Valerie Valdez, hoy con 60 años, se separó de su esposo Ted y vivía en un garaje convertido en departamento, en Santa Cruz, California, cuando él murió de un ataque cardíaco en el 2014, se enfrentó a una pérdida repentina de ingreso y se preguntó cómo se iba a mantener.

Por: Amy Zipkin

Era dueña de una casa en el valle Noe, un barrio elegante de San Francisco, que estaba ocupada por un inquilino que la rentaba mes con mes. Le notificó que dejara la casa y se mudó. Invitó a la amistad de una amistad como pensionista por USD 60 la noche, publicó un ofrecimiento en Airbnb y recibió dos reservas adicionales de inmediato.

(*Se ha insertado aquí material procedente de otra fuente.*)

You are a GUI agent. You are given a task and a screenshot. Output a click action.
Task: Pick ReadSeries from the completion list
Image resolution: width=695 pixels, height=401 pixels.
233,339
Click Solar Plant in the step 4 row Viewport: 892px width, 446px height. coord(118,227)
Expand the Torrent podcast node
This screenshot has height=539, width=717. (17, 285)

Esto va a funcionar”, recuerda que se dijo. “Voy a estar bien”.

Valdez ahora ofrece su casa de cuatro recámaras (ella ocupa una) en Airbnb, así como en Vacation Home Rentals, HomeAway y VRBO. Anuncia las tres recámaras en USD 105 a USD 155 la noche en Airbnb. En otros sitios, anuncia toda la casa. El año pasado, contó, albergó a cerca de 400 huéspedes de 100 ciudades.

Poseer una posada acogedora en una ubicación idílica ha sido un sueño común de tiempo atrás entre muchos de los oficinistas. Sin embargo, es mucho trabajo. No obstante, muchos están encontrando otra forma de convertirse en posaderos “de facto”.

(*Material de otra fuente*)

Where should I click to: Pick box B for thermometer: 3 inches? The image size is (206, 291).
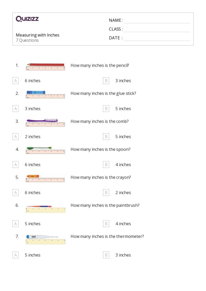tap(106, 255)
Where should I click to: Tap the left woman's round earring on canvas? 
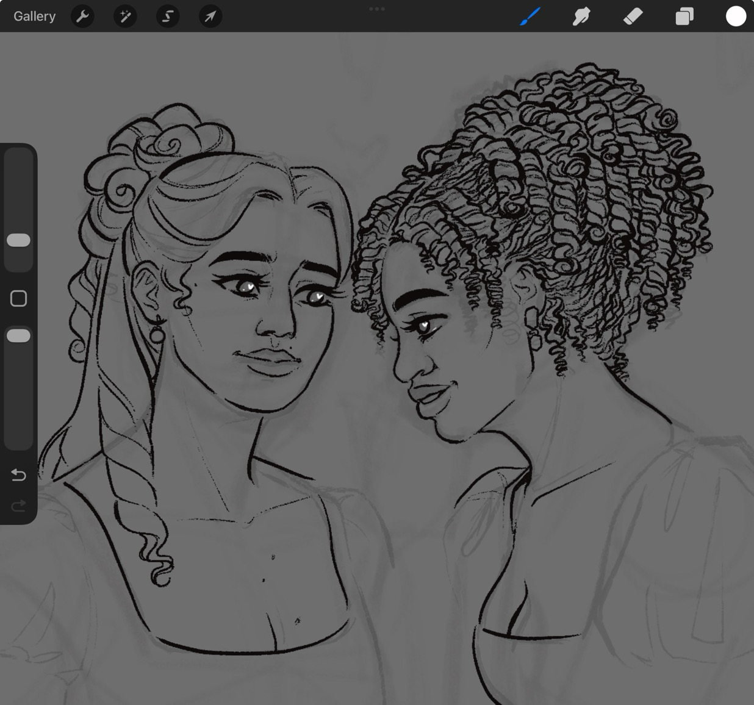point(157,335)
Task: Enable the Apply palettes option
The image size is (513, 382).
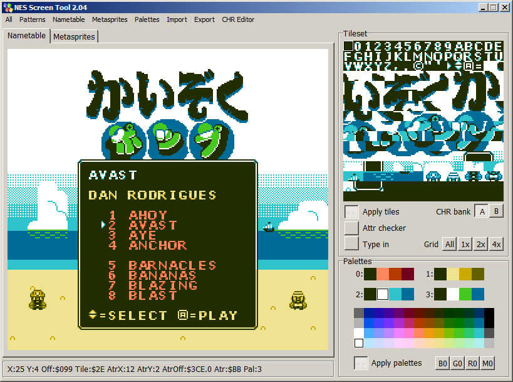Action: pos(361,363)

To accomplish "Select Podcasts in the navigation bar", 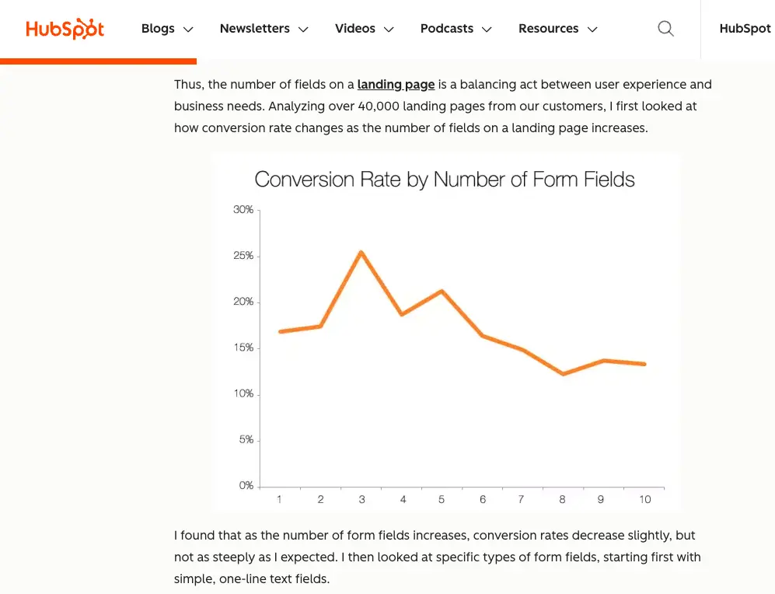I will point(446,29).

“Es una forma ingeniosa de ganar dinero con este activo que no puedes monetizar en otra forma”, notó Richard W. Johnson, el director de planeación para el retiro en el Instituto Urbano, en Washington, D.C.

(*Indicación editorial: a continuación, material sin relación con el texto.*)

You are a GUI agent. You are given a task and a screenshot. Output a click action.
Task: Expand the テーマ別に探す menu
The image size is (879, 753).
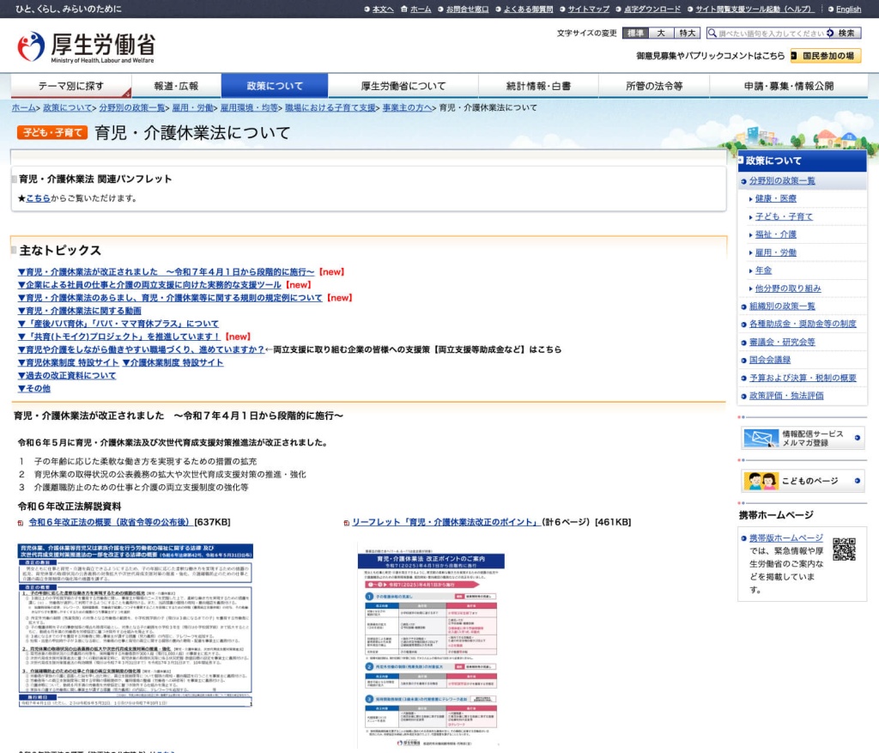(x=70, y=86)
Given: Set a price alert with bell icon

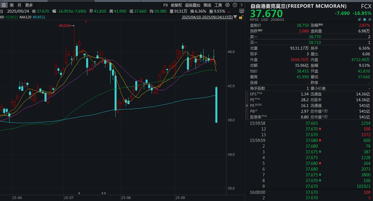Looking at the screenshot, I should (364, 19).
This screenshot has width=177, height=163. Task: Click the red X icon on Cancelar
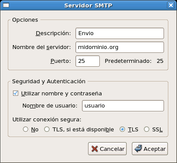[x=95, y=149]
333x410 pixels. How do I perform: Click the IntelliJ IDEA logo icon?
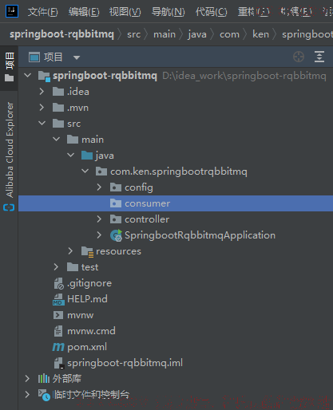[12, 11]
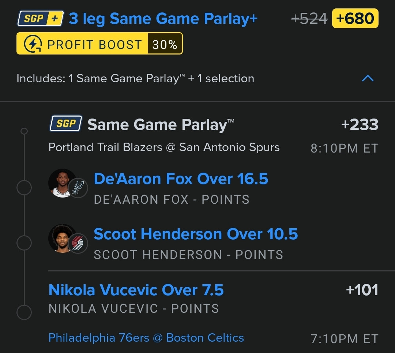Image resolution: width=395 pixels, height=353 pixels.
Task: Open Philadelphia 76ers @ Boston Celtics game
Action: pyautogui.click(x=146, y=338)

Valdez comenzó el alquiler de su casa para apoyarse a sí misma cuando su marido murió y ella se enfrentó a una pérdida repentina de ingresos. / Foto: Jason Henry – The New York Times.

En un estudio del 2015, Airbnb identificó a personas de más de 60 años como la cohorte de crecimiento más rápido entre sus anfitriones, con un incremento de 102 % ese año, en comparación con su tasa de crecimiento total en Estados Unidos de 85 %. En todo el mundo, la compañía estima que anfitriones de 60 años y más hicieron alrededor de 260,000 de sus aproximadamente dos millones de ofrecimientos. De ellos, 64 % fueron mujeres. (La compañía no registra el estado civil.)

Otras compañías de renta de casas también tienen anfitriones de mayor edad, dicen, pero no desglosan estadísticas por edad o género. Incluso, hay una cooperativa orientada significativamente hacia las personas mayores. Unas 1,500 personas pagan una cuota anual de USD 75 para pertenecer el club Evergreen B&B, que anuncia estadías en casas con alojamiento y desayuno para personas mayores de 50 años. Se espera que los miembros sean anfitriones tanto como pensionados que contribuyen con USD 20 por noche para cubrir el costo del desayuno y de los imprevistos.

Si bien algunos pueden tener inquietudes sobre la pérdida de privacidad o por vivir con extraños, quienes han corrido el riesgo dicen que su experiencia vale muchísimo la pena.